Work item - Nothing but the lines from the one containing "Instruction: Click the" to the final line of the entries should appear, copied exactly and without pictures.

Stored data -
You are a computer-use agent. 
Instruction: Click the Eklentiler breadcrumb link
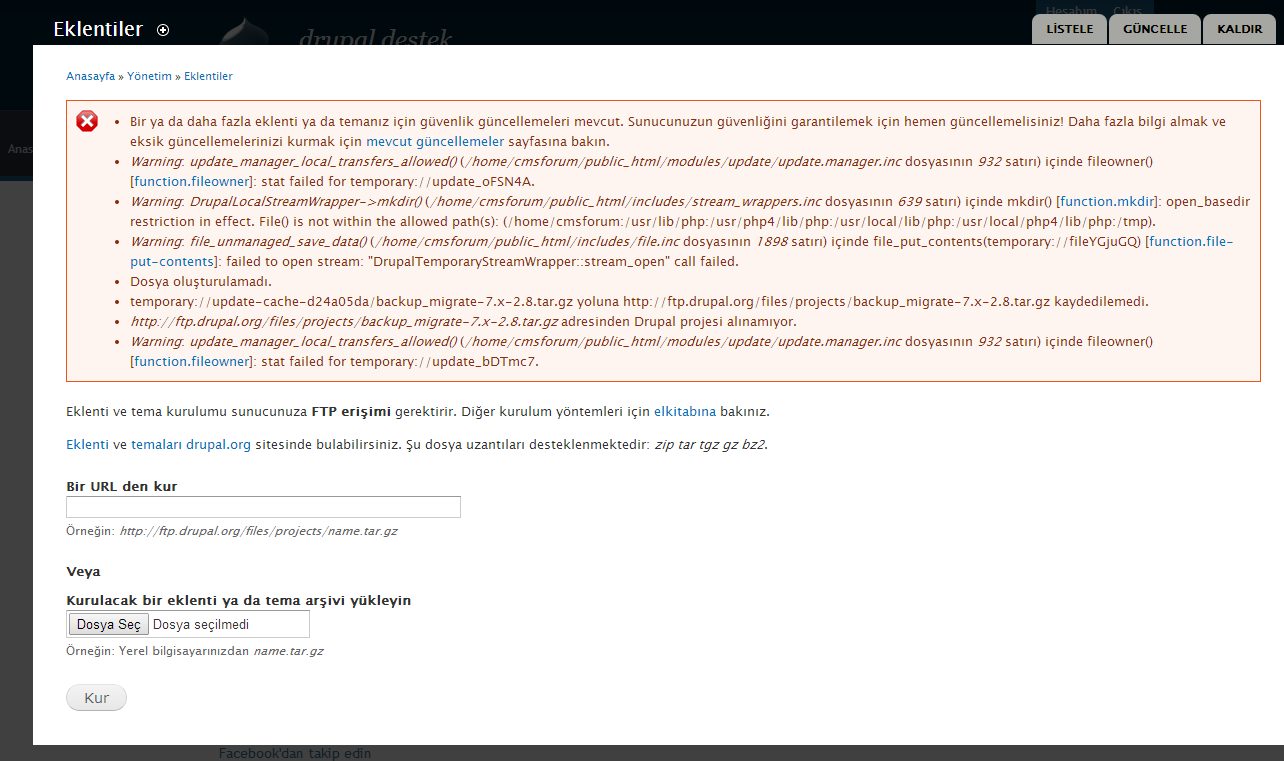208,76
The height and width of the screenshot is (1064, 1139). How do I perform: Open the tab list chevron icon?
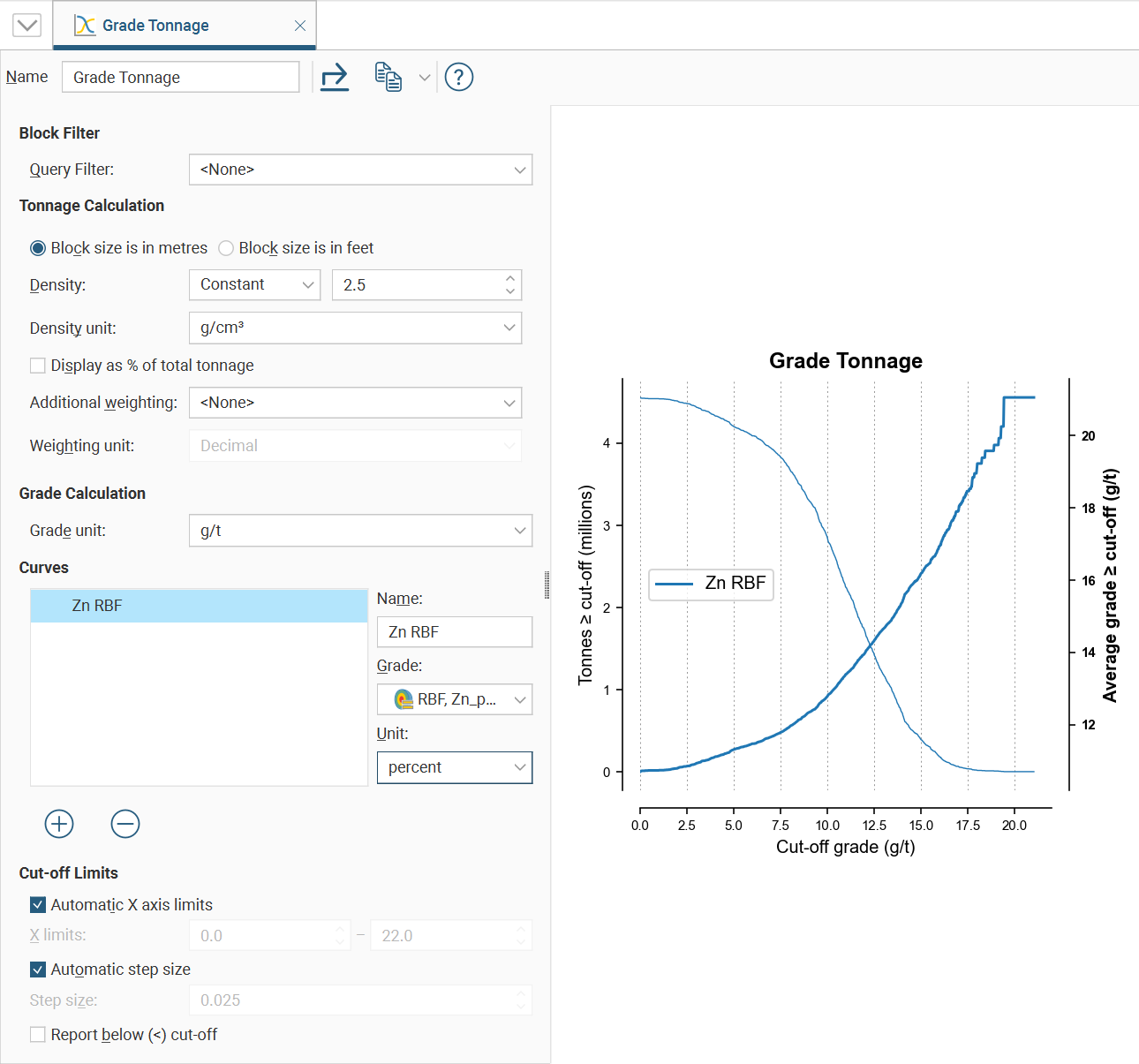pos(26,25)
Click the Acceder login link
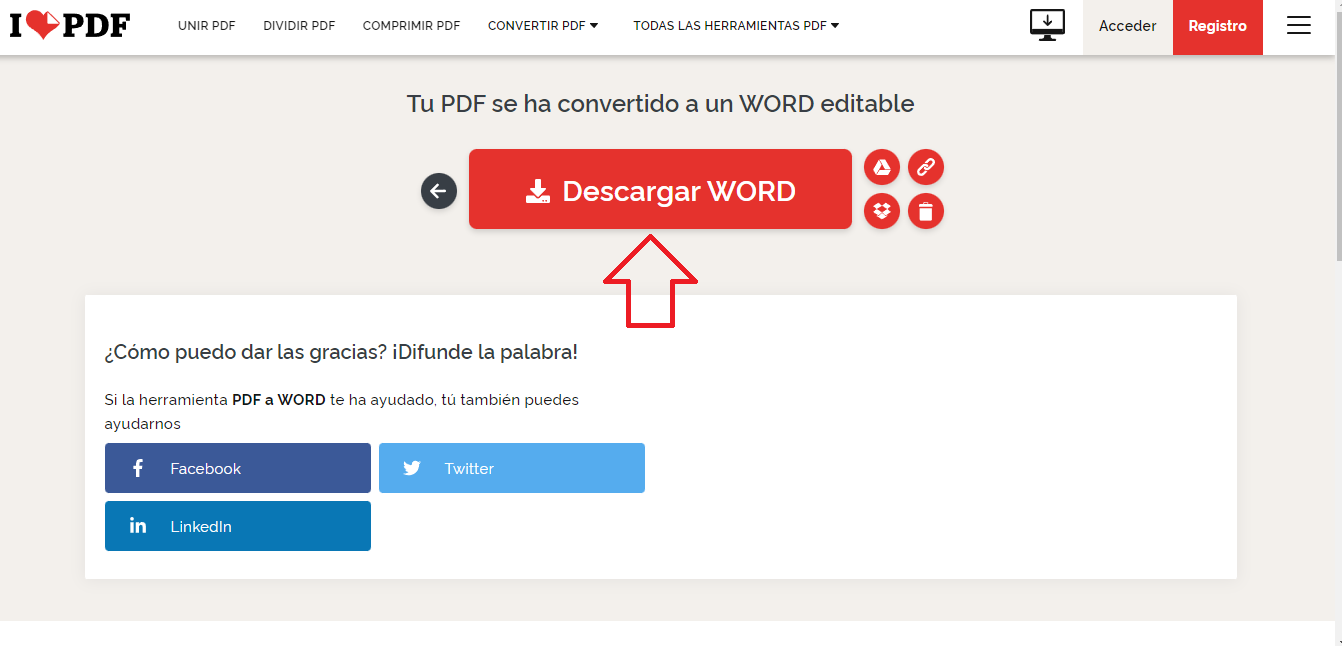The width and height of the screenshot is (1342, 646). coord(1127,26)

Response to the task -
Instruction: Click the Eklentiler breadcrumb link
208,76
The height and width of the screenshot is (1064, 1139). How do I perform: Open the tab list chevron icon?
pos(26,25)
Click the Acceder login link
The width and height of the screenshot is (1342, 646). coord(1127,26)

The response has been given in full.